Data extracts
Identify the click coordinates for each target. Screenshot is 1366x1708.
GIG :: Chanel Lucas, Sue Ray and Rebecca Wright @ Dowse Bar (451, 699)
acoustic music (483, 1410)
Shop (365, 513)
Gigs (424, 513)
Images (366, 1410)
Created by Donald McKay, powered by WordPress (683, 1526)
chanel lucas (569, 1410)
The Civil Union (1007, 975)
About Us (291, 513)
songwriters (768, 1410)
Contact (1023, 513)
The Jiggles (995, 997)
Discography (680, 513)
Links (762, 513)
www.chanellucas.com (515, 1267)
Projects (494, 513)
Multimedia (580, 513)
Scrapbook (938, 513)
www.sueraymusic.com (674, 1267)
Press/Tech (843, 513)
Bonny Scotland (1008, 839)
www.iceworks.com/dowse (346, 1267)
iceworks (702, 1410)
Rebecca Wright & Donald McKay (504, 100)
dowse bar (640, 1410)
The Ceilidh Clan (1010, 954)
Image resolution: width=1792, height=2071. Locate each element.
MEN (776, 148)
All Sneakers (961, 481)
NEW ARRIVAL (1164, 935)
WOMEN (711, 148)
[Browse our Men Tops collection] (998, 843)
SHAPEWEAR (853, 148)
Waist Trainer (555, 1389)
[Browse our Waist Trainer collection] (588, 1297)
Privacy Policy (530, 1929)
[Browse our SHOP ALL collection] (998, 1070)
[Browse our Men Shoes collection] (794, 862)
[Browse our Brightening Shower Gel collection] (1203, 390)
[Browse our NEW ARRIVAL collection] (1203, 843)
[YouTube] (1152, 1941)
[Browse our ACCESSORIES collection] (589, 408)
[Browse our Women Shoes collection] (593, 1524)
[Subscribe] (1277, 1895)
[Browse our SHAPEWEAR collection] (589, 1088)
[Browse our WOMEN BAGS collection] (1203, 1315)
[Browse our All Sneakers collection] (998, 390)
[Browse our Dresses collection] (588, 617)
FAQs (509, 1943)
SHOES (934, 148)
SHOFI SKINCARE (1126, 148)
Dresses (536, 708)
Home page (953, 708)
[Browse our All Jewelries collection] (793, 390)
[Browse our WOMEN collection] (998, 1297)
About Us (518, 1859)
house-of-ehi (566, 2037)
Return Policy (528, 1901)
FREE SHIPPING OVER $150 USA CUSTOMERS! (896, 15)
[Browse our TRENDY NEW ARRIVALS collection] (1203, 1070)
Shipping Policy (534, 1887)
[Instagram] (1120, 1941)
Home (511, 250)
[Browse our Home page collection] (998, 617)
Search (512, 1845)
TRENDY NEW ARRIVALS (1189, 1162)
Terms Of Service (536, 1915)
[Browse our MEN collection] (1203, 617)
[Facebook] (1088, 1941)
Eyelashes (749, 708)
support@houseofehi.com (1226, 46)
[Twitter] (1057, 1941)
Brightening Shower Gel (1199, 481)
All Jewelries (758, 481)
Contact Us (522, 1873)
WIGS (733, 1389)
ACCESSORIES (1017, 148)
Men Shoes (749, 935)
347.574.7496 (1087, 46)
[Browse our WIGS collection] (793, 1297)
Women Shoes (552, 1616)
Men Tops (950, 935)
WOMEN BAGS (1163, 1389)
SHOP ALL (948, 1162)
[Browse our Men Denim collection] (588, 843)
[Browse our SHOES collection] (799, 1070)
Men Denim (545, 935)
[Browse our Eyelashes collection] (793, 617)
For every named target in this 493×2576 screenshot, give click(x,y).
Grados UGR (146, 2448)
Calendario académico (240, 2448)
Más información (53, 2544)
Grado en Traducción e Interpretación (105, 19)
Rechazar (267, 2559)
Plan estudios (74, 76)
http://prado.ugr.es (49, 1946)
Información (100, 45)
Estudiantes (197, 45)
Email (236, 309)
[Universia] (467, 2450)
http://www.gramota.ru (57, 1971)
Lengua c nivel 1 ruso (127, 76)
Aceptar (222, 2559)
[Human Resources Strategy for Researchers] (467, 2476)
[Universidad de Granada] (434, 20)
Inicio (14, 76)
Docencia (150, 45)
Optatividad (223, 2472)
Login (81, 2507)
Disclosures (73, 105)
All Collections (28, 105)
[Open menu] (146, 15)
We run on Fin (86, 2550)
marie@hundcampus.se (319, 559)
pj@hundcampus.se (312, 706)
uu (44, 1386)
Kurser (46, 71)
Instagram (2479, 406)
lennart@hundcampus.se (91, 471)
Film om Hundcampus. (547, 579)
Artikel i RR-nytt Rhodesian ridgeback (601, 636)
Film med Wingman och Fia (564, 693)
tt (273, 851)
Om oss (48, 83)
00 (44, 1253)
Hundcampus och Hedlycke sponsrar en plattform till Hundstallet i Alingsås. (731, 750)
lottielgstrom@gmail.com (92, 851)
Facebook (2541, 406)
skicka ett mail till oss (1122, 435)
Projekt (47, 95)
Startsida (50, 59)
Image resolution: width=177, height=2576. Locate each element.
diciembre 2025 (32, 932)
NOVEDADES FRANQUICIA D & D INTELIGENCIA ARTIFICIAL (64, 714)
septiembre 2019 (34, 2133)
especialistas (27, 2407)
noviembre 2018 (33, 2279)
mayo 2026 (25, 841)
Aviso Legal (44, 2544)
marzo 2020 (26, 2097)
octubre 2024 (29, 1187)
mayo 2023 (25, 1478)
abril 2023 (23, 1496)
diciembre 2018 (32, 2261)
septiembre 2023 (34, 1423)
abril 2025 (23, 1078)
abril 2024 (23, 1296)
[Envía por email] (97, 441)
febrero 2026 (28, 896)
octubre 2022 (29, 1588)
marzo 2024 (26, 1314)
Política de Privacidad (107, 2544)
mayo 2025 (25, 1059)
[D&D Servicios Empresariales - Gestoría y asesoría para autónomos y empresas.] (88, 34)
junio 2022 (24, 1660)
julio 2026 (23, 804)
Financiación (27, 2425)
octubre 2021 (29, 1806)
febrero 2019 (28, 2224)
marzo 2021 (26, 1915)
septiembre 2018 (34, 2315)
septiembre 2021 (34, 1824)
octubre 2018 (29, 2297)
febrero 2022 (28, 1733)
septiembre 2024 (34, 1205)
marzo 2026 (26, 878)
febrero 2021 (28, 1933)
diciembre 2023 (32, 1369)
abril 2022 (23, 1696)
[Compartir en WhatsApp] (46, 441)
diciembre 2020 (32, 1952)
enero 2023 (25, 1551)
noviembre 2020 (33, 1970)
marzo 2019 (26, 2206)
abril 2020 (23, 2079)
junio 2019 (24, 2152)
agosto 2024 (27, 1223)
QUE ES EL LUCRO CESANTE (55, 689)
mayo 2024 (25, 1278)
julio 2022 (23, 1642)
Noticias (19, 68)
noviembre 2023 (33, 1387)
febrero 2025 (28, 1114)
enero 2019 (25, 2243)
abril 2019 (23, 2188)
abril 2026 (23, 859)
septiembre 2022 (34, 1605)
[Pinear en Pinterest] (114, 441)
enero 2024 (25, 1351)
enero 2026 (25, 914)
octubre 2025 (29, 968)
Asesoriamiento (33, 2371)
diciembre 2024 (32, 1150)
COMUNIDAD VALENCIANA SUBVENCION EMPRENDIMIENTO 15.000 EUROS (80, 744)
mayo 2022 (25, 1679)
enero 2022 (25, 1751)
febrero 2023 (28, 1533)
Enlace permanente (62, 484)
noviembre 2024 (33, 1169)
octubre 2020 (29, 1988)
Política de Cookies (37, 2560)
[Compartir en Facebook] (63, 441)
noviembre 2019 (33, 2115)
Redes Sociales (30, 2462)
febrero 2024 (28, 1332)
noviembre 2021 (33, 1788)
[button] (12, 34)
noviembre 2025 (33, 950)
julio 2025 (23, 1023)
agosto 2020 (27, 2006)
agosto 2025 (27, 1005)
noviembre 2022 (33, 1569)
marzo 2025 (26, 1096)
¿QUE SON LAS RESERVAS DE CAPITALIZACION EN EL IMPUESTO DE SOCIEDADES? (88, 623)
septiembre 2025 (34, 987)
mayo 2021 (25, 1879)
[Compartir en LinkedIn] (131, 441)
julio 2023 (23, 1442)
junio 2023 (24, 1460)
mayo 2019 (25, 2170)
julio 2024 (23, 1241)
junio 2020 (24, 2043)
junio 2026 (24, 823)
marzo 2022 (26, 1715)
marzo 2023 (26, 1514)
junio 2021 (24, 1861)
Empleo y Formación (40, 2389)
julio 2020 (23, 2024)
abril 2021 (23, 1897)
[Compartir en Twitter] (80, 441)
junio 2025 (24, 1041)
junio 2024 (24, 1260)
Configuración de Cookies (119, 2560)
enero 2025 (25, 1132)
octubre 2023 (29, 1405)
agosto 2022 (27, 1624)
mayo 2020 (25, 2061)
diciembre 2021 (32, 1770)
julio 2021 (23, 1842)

The task
Take each line above that holds the string "noviembre" and copy it.

Solution for this exercise
noviembre 2018 (33, 2279)
noviembre 2020 (33, 1970)
noviembre 2023 (33, 1387)
noviembre 2024 (33, 1169)
noviembre 2019 (33, 2115)
noviembre 2021 (33, 1788)
noviembre 2025 (33, 950)
noviembre 2022 (33, 1569)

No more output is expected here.